(Stored data)
*****
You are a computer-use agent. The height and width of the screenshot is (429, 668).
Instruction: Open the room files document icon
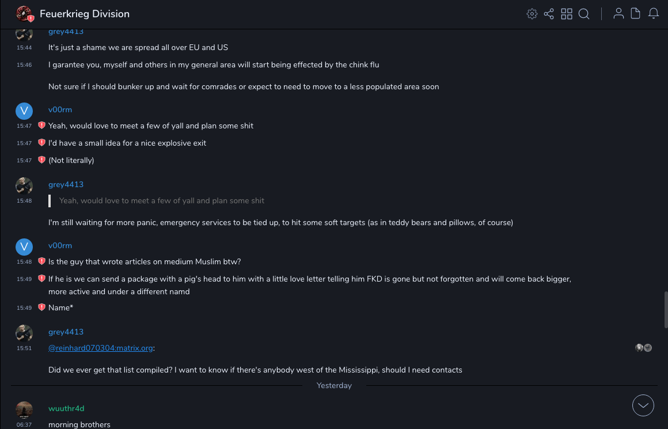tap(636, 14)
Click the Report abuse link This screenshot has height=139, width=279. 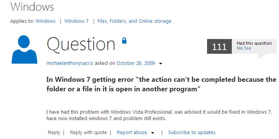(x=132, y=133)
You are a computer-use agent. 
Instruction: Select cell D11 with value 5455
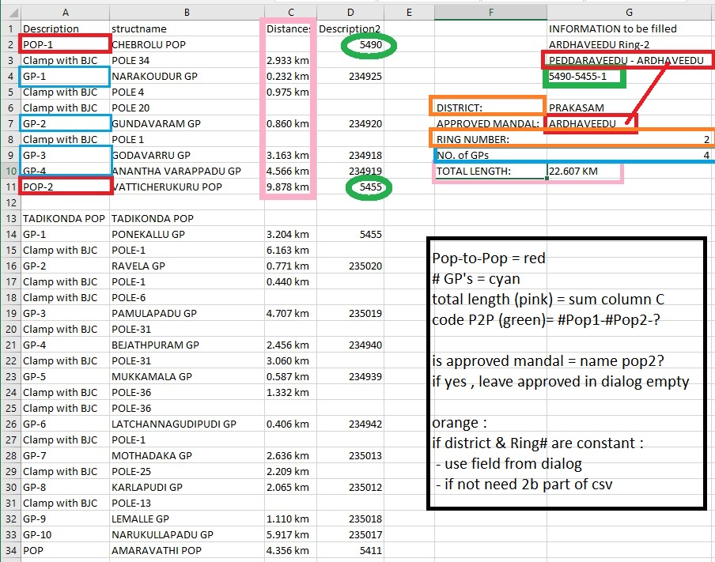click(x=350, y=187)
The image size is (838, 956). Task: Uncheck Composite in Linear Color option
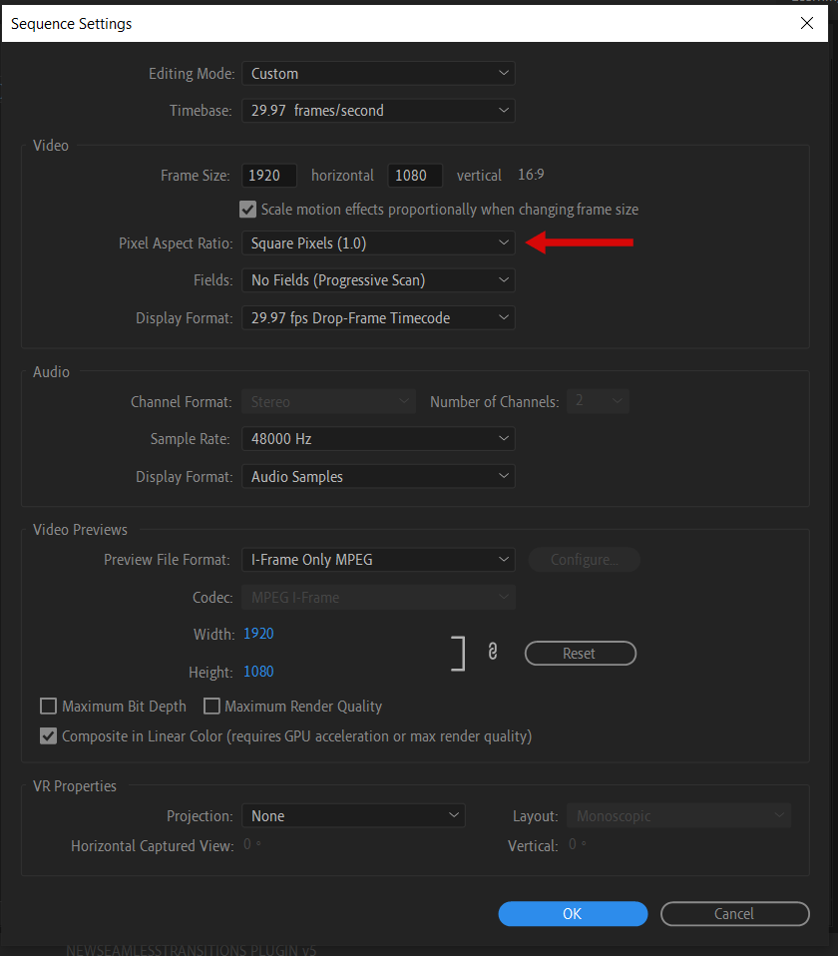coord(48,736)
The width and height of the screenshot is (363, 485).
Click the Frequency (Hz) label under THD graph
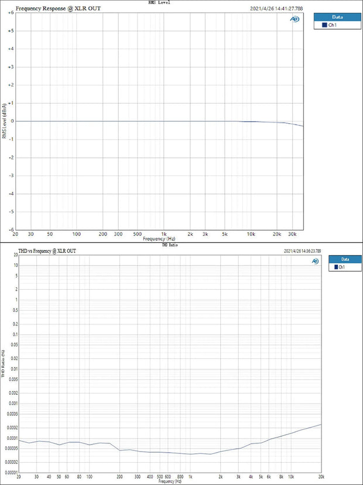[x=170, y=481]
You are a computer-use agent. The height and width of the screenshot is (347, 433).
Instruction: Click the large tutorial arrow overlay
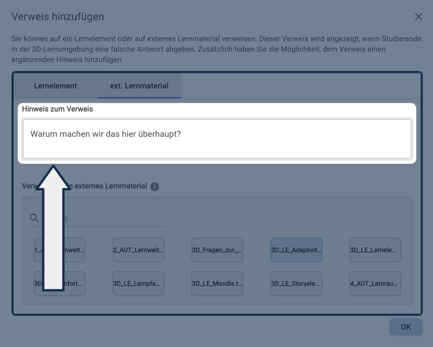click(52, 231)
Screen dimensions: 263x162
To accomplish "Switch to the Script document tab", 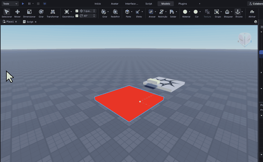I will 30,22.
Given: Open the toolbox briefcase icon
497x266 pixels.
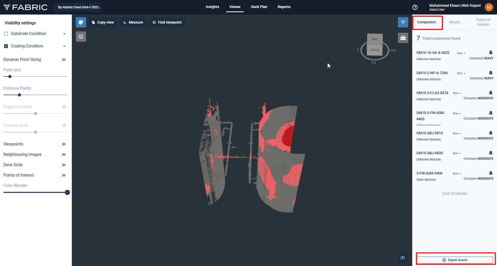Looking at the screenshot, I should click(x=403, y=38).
*****
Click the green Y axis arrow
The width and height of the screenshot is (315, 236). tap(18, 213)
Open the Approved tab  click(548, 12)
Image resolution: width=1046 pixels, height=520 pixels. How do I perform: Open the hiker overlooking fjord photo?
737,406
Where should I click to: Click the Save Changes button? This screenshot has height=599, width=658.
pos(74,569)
*****
WHAT IS EXPECTED:
Say how many lines in the entries include the string "computer", and write nothing besides that number.

REPLY:
3